Une étape supplémentaire s'ouvre donc dans l'industrie de la lecture, la priorité mise par Google sur la deuxième dimension du document, le lu, proche des efforts du Web de données. De plus en plus, Google et Wikipédia deviennent complémentaires dans la construction d'un "sens commun" à partir des multiples documents disponibles. Il faut entendre ici sens commun dans toutes ses acceptions et il faudrait des études plus sérieuses que celles que j'ai consultées jusqu'ici à propos des conséquences de cette évolution globale du "lu" sur notre rapport au savoir, sur "comment les hommes comprennent le monde ?". Est-il raisonnable de laisser la réponse à cette question aux aléas de la stratégie d'une firme commerciale ?
Commentaires
Tel que mentionné par Danny Sullivan de Search Engine Land, rien de nouveau dans ce que l'article du WSJ "annonce" : http://searchengineland.com/wsj-say...
Bonjour,
Dans ce projet que Google semble le seul à pouvoir financer, que représente la description bibliographique d'un document, son indexation et sa classification selon le système Dewey ou celui de la Library of Congress? On peut concevoir que le "livre-document" n'est qu'une seule des 200 millions d'entités que se propose de décrire Google (selon le système et les "ontologies" développés par l'équipe de Freebase). La bibliothéconomie et les bibliothèques ne produisent que le schéma descriptif et informationnel d'un seul (ou de quelques-uns) des millions d'objets et d'entités que le monde contient.
Pour comprendre le projet de Google, on peut imaginer que tous les mots-clés et sujet utilisés par la bibliothéconomie aient leur propre fiche et formulaire de données pour les décrire. Comment consulterait-on le catalogue alors? Comment la qualité et la performance des recherches seraient-elles augmentées? Google étend le champ du "descriptible" à tous les objets du monde. Il est prétentieux de penser qu'une seule entreprise puisse le faire, mais ce projet va encore davantage bouleverser le rôle et la place des systèmes bibliographiques, les marginaliser dans l'ensemble de l'économie de la recherche et de la quête d'informations. Quel rôle à la bibliothéconomie et aux bibliothécaires dans cette perspective?
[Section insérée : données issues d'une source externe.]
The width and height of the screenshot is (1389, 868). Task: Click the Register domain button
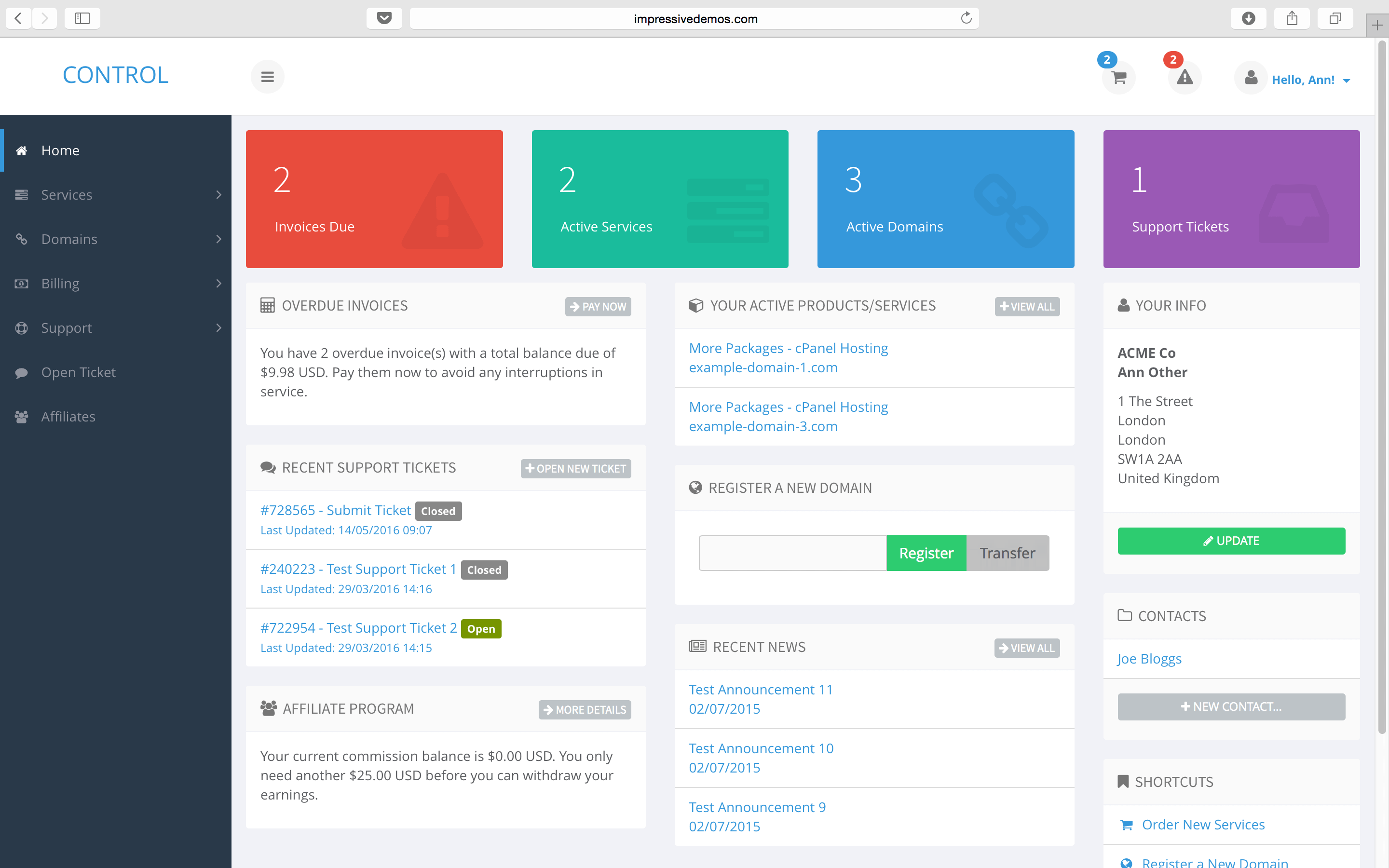[x=925, y=553]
Les moteurs de recherche des bibliothèques sont de moins en moins consultés, le seront-ils encore moins une fois que Google fera de la recherche sémantique?
Luc Gauvreau (Montréal)
@ Patrick,
Merci, pour la référence. Il en ressort surtout qu'il s'agit d'un effort de longue durée plutôt que d'une nouveauté. Mais cela ne change pas la tendance. J'ai apprécié le post-script qui signale cet ajout d'Amit Singhal du 15 mars 2012 sur G+ :
Let me just say that every day, we’re improving our ability to give you the best answers to your questions as quickly as possible. In doing so, we convert raw data into knowledge for millions of users around the world. But our ability to deliver this experience is a function of our understanding your question and also truly understanding all the data that’s out there. And right now, our understanding is pretty darn limited. Ask us for “the 10 deepest lakes in the U.S,” and we’ll give you decent results based on those keywords, but not necessarily because we understand what depth is or what a lake is.
https://plus.google.com/11574439968...
La sémantique par les machines, ce n'est pas gagné. Reste qu'il risque bien d'y avoir un substrat commun de réponses automatiques.
@ Luc
Compte-tenu de la remarque précédente, il reste de la place pour la médiation humaine. La place des bibliothécaires dans le Web des données/sémantique mérite une discussion approfondie. Sauf erreur de ma part, il y a un groupe piloté par E Bermès au W3C sur cette question.